Case Study - MoodTrackMe Website
A calm mental-health website for education, orientation, and app discoverability-informative rather than promotional, with a resources hub and therapy context.
Executive Summary
The goal was a website that informs in a sensitive mental-health context while also supporting discoverability of the MoodTrackMe app. People rarely search for an app first; they search for explanations around symptoms or conditions such as bipolar disorder, depression, PTSD, or intense mood swings. The site therefore combines educational content with a restrained introduction of the app. It also deliberately addresses family members and loved ones who are seeking orientation and ways to support. A key focus was a resources hub with print-friendly PDFs, as therapy handouts are often given as PDFs but frequently get lost or never brought back in everyday life.
- Trust & orientation: calm language, clear structure, no promises or hype.
- Support app discoverability through informative content rather than advertising.
- Provide accessible education on mental-health topics such as bipolar disorder, depression, PTSD, and mood instability.
- Include family members and loved ones with dedicated orientation and support content.
- Build a resources hub: free worksheets, skills, and PDF templates as lasting reference points.
- Support therapy workflows: content for therapists (self-observation, logs, crisis plan, PDF context).
- SEO & performance: solid information architecture, Core Web Vitals, structured content and internal linking.
Challenge
Mental-health topics require a different tone than typical product websites. Visitors often arrive cautious, overwhelmed, or uncertain. The website needed to feel professional and safe-without promotional language. At the same time, discoverability matters: people search for understanding, not tools. Another recurring issue from therapy practice is continuity: PDFs or handouts are often given to clients but get lost or are not brought back. This breaks shared reference points. The challenge was to combine ethical app visibility, factual education across multiple conditions, and long-term usability for users, loved ones, and professionals into a coherent system.
- Build trust without promotional language or promises.

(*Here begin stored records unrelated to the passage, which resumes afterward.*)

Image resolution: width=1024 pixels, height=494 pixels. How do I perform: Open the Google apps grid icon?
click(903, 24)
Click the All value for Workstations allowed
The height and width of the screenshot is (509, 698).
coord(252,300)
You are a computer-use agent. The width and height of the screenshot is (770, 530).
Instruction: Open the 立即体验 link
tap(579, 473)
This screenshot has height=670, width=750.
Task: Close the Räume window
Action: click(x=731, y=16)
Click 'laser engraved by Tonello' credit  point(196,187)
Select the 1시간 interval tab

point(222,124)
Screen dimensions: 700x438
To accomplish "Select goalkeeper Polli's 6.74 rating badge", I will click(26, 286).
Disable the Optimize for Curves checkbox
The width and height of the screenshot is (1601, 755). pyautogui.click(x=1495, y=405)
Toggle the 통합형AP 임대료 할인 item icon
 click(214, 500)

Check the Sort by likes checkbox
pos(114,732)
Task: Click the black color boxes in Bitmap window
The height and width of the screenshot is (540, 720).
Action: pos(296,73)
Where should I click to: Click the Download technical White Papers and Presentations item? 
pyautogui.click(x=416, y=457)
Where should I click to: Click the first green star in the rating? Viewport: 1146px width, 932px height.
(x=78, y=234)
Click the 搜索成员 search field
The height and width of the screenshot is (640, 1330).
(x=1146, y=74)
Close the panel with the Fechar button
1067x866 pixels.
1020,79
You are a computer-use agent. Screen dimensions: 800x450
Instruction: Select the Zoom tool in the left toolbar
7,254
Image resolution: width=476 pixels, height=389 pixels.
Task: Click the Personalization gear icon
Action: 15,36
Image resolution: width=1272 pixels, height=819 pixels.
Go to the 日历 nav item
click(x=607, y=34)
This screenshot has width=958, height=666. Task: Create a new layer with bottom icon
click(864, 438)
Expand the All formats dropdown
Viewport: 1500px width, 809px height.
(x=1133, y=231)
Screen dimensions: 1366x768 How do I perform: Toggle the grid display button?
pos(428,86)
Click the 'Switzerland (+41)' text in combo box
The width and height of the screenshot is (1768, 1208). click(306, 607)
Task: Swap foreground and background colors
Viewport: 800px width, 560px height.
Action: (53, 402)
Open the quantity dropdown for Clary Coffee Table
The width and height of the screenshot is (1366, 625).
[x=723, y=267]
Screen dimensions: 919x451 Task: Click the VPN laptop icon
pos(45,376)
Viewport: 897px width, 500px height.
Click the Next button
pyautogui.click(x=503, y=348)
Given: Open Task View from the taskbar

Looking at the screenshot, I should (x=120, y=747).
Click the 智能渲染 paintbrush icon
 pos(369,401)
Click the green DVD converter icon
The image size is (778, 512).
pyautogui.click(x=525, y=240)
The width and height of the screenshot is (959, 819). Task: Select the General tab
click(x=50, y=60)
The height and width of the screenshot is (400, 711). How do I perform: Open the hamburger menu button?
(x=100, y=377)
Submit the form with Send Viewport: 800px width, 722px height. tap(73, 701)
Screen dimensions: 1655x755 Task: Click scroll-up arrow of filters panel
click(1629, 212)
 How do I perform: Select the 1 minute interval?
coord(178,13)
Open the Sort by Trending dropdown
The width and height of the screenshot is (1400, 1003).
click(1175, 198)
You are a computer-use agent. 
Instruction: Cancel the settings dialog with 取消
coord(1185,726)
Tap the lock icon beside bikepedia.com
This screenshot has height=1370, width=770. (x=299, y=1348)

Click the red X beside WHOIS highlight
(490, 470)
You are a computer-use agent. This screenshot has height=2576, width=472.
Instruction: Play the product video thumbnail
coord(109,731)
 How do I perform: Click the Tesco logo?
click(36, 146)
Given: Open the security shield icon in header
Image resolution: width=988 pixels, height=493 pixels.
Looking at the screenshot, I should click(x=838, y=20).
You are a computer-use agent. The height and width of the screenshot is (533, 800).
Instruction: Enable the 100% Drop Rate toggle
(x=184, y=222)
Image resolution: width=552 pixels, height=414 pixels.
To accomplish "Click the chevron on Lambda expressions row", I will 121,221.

- Improve discoverability through education on bipolar disorder, depression, and PTSD.
- Support family members without oversimplifying complex conditions.
- Reduce loss of context: therapy PDFs often don’t return.
Solution
The website was designed as an orientation system. Clear entry points lead to app information, resources, therapist-focused content, and dedicated sections for family members and loved ones. Educational pages explain bipolar disorder, depression, PTSD, and self-observation in calm, accessible language before presenting the app as a supportive tool. The resources hub bundles worksheets, skills, and print-friendly PDFs as permanent references usable between sessions and in daily life. From an SEO perspective, we focused on ethical practices: clean metadata, a clear heading hierarchy, human-readable URLs, internal linking, and topic hubs. Technically, the site is mobile-first, performant, and privacy-conscious.
- Audience-based information architecture (users, loved ones, therapists).
- Educational content on bipolar disorder, depression, and PTSD.
- Resources hub with durable PDF references.
- Ethical SEO instead of marketing claims.
- Mobile-first, performant, privacy-conscious setup.